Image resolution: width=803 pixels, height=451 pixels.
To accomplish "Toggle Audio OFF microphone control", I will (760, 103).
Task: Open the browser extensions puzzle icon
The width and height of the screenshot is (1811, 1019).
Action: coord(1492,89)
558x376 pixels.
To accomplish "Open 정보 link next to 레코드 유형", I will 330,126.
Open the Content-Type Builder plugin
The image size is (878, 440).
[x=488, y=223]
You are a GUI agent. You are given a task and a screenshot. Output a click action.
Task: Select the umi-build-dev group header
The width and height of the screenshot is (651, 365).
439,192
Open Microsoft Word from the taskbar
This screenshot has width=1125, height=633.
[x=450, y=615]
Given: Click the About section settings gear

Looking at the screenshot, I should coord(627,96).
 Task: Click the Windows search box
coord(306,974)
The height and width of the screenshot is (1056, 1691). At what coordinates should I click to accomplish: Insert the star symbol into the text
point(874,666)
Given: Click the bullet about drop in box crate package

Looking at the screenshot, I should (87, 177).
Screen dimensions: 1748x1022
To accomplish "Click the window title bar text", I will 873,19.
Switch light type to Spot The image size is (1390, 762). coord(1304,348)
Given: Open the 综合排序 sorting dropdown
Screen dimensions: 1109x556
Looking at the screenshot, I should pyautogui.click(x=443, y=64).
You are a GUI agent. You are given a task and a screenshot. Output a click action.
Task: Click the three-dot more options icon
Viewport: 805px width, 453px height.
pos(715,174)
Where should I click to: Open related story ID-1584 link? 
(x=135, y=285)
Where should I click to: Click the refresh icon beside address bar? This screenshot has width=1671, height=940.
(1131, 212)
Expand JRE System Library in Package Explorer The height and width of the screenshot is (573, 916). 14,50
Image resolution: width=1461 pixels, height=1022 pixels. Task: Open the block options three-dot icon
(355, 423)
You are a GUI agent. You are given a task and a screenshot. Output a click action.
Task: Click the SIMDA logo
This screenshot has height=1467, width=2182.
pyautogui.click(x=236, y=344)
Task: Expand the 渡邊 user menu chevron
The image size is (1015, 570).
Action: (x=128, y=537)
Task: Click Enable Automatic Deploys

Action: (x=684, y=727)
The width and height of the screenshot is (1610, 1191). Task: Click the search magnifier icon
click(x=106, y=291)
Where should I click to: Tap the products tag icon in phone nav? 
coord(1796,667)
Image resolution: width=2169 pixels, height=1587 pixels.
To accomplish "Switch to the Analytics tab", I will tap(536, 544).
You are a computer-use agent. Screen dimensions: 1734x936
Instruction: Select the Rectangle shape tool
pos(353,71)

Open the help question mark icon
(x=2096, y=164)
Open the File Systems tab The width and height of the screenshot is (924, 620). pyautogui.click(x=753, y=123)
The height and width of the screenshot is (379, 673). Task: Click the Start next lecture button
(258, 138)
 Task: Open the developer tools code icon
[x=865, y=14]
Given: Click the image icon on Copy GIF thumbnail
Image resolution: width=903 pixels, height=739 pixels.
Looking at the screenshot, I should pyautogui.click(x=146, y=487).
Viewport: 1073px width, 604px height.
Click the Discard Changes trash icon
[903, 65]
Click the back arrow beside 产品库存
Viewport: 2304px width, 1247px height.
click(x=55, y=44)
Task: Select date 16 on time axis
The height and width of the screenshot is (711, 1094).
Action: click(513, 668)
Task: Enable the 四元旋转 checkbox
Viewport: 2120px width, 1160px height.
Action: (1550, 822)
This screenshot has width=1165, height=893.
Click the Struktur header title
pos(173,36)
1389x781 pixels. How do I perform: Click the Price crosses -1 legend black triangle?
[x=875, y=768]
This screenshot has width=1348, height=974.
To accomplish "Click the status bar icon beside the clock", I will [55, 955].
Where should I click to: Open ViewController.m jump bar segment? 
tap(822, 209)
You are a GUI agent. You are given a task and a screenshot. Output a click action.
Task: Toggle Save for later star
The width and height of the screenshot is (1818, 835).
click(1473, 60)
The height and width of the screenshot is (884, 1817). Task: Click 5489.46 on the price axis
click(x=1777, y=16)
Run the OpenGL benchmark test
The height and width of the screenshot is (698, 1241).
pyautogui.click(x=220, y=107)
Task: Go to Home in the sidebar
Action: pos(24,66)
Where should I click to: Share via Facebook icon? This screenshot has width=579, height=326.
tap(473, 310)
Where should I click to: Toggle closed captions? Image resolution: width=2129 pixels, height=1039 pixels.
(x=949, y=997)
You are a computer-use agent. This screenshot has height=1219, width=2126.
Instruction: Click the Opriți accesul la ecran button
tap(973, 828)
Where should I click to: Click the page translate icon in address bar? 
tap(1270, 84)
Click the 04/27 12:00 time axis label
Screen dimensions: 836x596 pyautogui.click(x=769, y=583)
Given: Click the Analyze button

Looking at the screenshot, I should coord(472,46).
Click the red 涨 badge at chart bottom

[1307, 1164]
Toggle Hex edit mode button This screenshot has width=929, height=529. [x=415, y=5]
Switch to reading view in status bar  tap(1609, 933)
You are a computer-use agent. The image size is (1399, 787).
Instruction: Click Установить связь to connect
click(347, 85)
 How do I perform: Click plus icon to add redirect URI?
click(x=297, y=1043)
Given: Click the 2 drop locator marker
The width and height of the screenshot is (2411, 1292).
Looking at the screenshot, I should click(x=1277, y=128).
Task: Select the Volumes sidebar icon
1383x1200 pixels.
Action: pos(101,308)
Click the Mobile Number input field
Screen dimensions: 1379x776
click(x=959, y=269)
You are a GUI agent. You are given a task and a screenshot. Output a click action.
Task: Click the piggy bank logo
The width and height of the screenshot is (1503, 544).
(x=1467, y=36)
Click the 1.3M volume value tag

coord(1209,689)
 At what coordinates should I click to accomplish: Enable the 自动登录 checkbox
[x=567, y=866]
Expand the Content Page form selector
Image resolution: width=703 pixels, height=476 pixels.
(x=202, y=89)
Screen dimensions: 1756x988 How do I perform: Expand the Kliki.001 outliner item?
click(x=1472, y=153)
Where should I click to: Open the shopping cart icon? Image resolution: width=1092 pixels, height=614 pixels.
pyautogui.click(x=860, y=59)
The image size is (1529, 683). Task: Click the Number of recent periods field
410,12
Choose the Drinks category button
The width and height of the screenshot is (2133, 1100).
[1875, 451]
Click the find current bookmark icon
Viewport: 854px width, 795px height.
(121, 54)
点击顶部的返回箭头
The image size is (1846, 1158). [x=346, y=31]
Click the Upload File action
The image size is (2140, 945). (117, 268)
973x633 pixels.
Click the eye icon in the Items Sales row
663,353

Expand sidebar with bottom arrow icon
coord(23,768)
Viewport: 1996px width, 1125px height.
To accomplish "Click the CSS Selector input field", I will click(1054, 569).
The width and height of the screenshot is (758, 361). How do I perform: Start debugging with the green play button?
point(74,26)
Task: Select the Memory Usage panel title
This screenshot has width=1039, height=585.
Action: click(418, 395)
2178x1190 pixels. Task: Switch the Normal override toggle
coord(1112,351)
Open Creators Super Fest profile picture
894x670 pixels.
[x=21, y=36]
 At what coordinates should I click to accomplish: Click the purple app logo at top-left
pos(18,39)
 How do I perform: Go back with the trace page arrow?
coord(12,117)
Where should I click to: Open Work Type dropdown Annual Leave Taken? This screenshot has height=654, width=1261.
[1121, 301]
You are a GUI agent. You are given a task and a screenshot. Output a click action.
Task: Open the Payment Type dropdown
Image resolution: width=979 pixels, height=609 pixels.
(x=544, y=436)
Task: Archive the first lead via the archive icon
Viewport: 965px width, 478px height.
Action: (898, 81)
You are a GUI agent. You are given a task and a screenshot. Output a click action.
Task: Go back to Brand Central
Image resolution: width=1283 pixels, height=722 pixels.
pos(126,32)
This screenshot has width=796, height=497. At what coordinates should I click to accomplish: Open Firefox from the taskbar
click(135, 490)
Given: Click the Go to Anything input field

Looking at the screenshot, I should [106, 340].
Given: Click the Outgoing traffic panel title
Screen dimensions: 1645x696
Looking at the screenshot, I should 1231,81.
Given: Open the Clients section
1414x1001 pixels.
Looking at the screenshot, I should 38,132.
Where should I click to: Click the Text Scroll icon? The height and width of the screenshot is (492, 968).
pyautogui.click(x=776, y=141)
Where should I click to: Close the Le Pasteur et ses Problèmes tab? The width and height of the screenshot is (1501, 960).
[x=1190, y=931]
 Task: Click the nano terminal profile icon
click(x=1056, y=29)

══════════════════════════════

**WHAT THE TASK REQUIRES**
Take from the material above the lines running from the one with "The width and height of the screenshot is (2133, 1100)." through the one with "Given: Open the Clients section", and repeat them exactly, with nothing else.

**EXERCISE ANSWER**
The width and height of the screenshot is (2133, 1100).
[1875, 451]
Click the find current bookmark icon
Viewport: 854px width, 795px height.
(121, 54)
点击顶部的返回箭头
The image size is (1846, 1158). [x=346, y=31]
Click the Upload File action
The image size is (2140, 945). (117, 268)
973x633 pixels.
Click the eye icon in the Items Sales row
663,353

Expand sidebar with bottom arrow icon
coord(23,768)
Viewport: 1996px width, 1125px height.
To accomplish "Click the CSS Selector input field", I will click(1054, 569).
The width and height of the screenshot is (758, 361). How do I perform: Start debugging with the green play button?
point(74,26)
Task: Select the Memory Usage panel title
This screenshot has width=1039, height=585.
Action: click(418, 395)
2178x1190 pixels. Task: Switch the Normal override toggle
coord(1112,351)
Open Creators Super Fest profile picture
894x670 pixels.
[x=21, y=36]
 At what coordinates should I click to accomplish: Click the purple app logo at top-left
pos(18,39)
 How do I perform: Go back with the trace page arrow?
coord(12,117)
Where should I click to: Open Work Type dropdown Annual Leave Taken? This screenshot has height=654, width=1261.
[1121, 301]
You are a GUI agent. You are given a task and a screenshot. Output a click action.
Task: Open the Payment Type dropdown
Image resolution: width=979 pixels, height=609 pixels.
(x=544, y=436)
Task: Archive the first lead via the archive icon
Viewport: 965px width, 478px height.
Action: (898, 81)
You are a GUI agent. You are given a task and a screenshot. Output a click action.
Task: Go back to Brand Central
Image resolution: width=1283 pixels, height=722 pixels.
pos(126,32)
This screenshot has width=796, height=497. At what coordinates should I click to accomplish: Open Firefox from the taskbar
click(135, 490)
Given: Click the Go to Anything input field

Looking at the screenshot, I should [106, 340].
Given: Click the Outgoing traffic panel title
Screen dimensions: 1645x696
Looking at the screenshot, I should 1231,81.
Given: Open the Clients section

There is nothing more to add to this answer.